Cortisone is available as steroid pills for oral use and in other forms. The drug is slightly soluble in water, but can be diluted with ethanol. It is used to treat orthopedical conditions and sometimes for psoriasis, breathing disorders, and severe allergic reactions. What it do in the body when used medically? The drug has anti-inflammatory, immunoinhibitory, desensitizing and anti-allergic properties. The fight against “incendiary” processes is caused by the inhibition of phospholipase A2 (PLA2s), so that the secretion of prostaglandins is greatly inhibited. After administration, the migration of macrophages and lymphocytes to the inflammatory focus stops, so the inflammatory manifestations weaken and do not make themselves felt for a long time.
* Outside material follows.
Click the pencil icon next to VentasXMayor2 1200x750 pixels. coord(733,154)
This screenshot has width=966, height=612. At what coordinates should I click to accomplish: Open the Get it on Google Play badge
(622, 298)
However, the activity of this drug is associated with some side effects of steroids. For example, gluconeogenesis rises as a result of taking the medicine, the amount of glucose in the blood increases, a powerful catabolic background appears, which causes the proteins in the body to decompose. The level of harmful triglycerides increases, which promotes the formation of cholesterol plaques on the vessel walls. After its administration, the production of adrenocorticotropic hormone (also adrenocorticotropin, corticotropin) decreases in the pituitary gland, according to the feedback principle, which in case of prolonged use can lead to atrophy of adrenal cortex functions. Also, the medication can lead to weight gain for no apparent reason (read more on the effects of cortisol hormone on the body including weight gain).
Because of many side effects, in modern medical practice, cortisone is replaced by more effective synthetic corticosteroids.
Different Forms of Cortisone Drugs
- What is an injection? The drug in the form of injection reduces the inflammation in and around the site of the injection, decreasing painful sensations & thereby improving joint movements. If cortisone shots are used, they should be followed by the rest time & rehabilitation to provide the maximum results.
- What is a shot? The shots are the same as injections. Injection is a more formal name than shot.
- What is a pill? Oral cortisone acetate tabs may be used for endocrine disorders, rheumatic disorders, collagen diseases, ophthalmic diseases, respiratory diseases, and some other illnesses.
- What is a cream? You are unlikely to find genuine topical steroid cream containing cortisone on the market. It is believed that this medication is inactive topically. Many people call hydrocortisone cream cortisone cream.